As I tilt my head to more closely examine the circlet that Udonna's forbidden me from ever touching, I can't help but wish that I was strong. I want to be strong, like the rest of the Rangers, like Vida and Madison. They didn't grow up with magic but are already using it to save the Human and Magical Worlds! Me, well, I've been a Sorceress-in-training for most of my life and yet I still can't get a simple Transfiguration Spell right. It's so not fair... Wait. What was that? That beam of moonlight, it's like it's winking at me, but that can't be... right? I mean, moonbeams don't just appear and start winking at people... right?
Man, I am so seeing things, which doesn't exactly make my day. Maybe I just need some more sleep...
XxXxXxXxXxXxXxXxXxXx
Rootcore, October 28, 2006, 7:30 am – Briarwood, CA, USA
Four days later, and I still can't believe it! I'm the new Gatekeeper! Me, Clare! I've been tasked with the responsibility and power to keep an eye on the Gates of Infershia to ensure that no other icky creatures from below escape. I finally have the chance to be strong and prove myself to my friends and the entirety of the Mystical Realms, who've long made fun of me for my clumsiness and inability to perform one spell correctly. The Journal that Chip and the others gifted to me is helping a bit, but most of my passages right now are really just incantations in numerous languages, put down to help me remember them. I guess I should write a real entry soon...

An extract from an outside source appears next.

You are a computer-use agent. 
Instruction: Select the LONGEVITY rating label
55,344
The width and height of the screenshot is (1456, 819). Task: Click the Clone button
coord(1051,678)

So. My first wish came true: I was given the powers needed to prove myself a strong and capable witch. I am here now, watching my inheritance twinkle at me in my room. Udonna wanted to keep me away from it, but for once I won an argument with her. I will train myself efficiently and effectively so that I will be worthy of my mother's legacy. However, in that respect, I do have one more wish.
There it is! That same beam of moonlight that gave me the opportunity to do something spectacular with my life! Now, if only I can harness its power again... yes!

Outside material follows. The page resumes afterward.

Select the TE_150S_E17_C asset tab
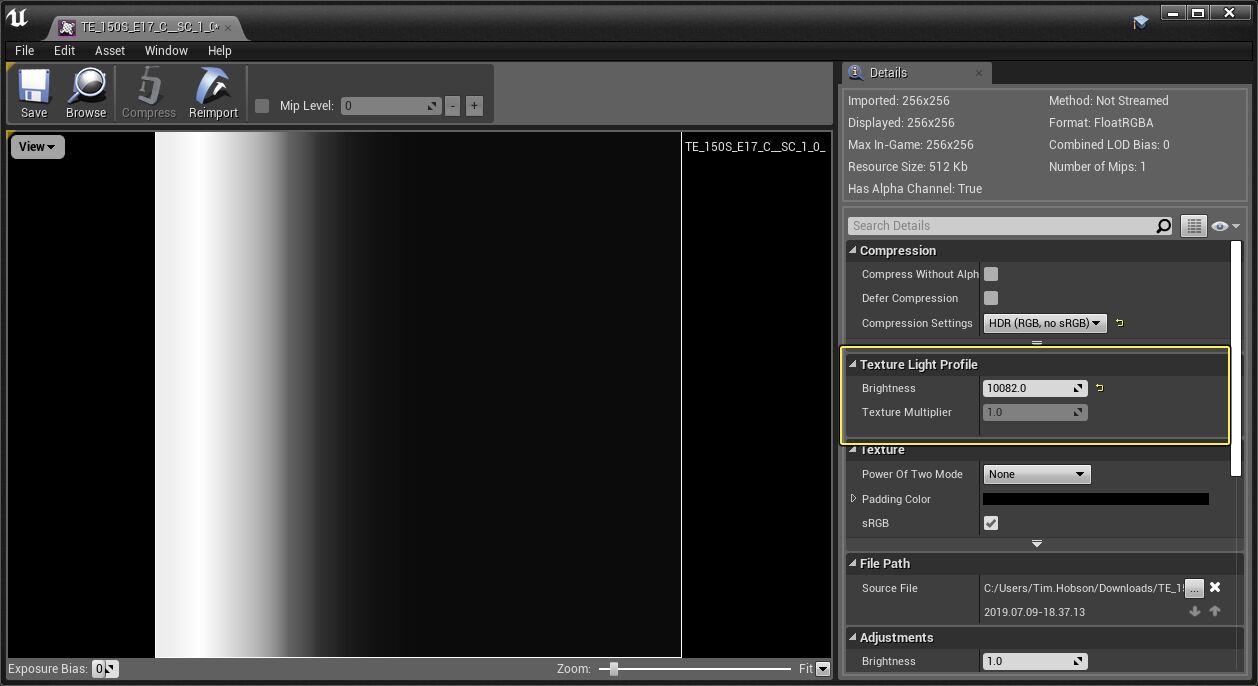1258x686 pixels. 140,29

As I stare into the ball of moonbeams collected in the palms of my hands, I can't help but wish that my friends and I find happiness with others. I guess I am what Udonna calls a "romantic;" I just so love seeing people together! It's not right when someone's miserable without their soul mate. I blush as I think of Chip, my knight. I do so hope that he sees me as a lady someday... oh, and Nick and Maddie so belong together! She likes him and, I mean, when someone is able to convince a random stranger to stay in town and then ends up being a column of support for said guy that has to mean something!

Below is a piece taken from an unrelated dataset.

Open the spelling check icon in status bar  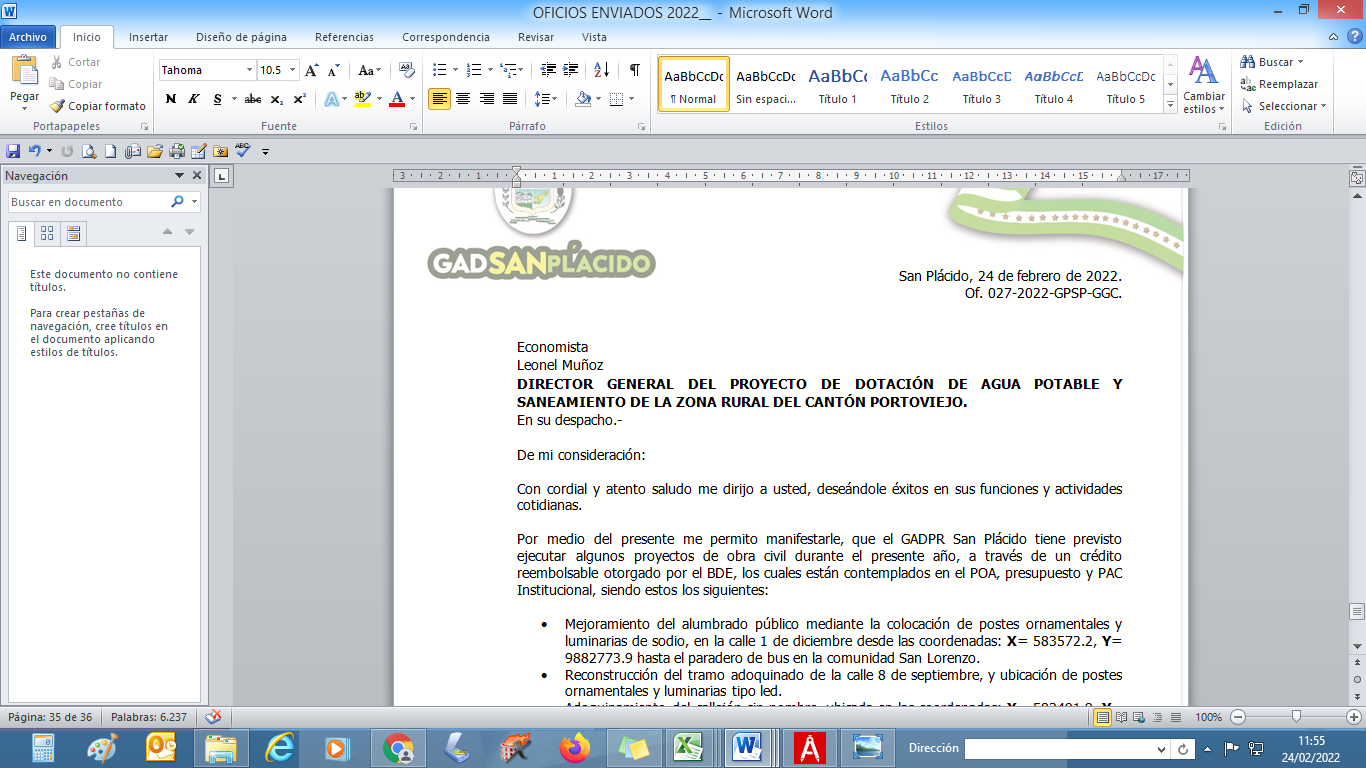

Xander and Vida, well, I love them both to death. Vida's one of my best friends and Xander is such a flirt that I find it funny when he starts up with me. He's like a brother to me. Therefore, I guess it only right to wish that they both find someone that they can depend on for life... I mean, if I'm happy, then they deserve to be as well. Then again, maybe if they'd stop fighting and picking fights with each other all the time they'd realize that perhaps, just maybe, they belong together...
As I release the ball of moonlight back into the sky, I pray that the spirits answer my wishes and make them come true. For now, though, I think that I'll start working on that new spell that Udonna's told me to look at; hopefully, this time, without turning myself into a sheep.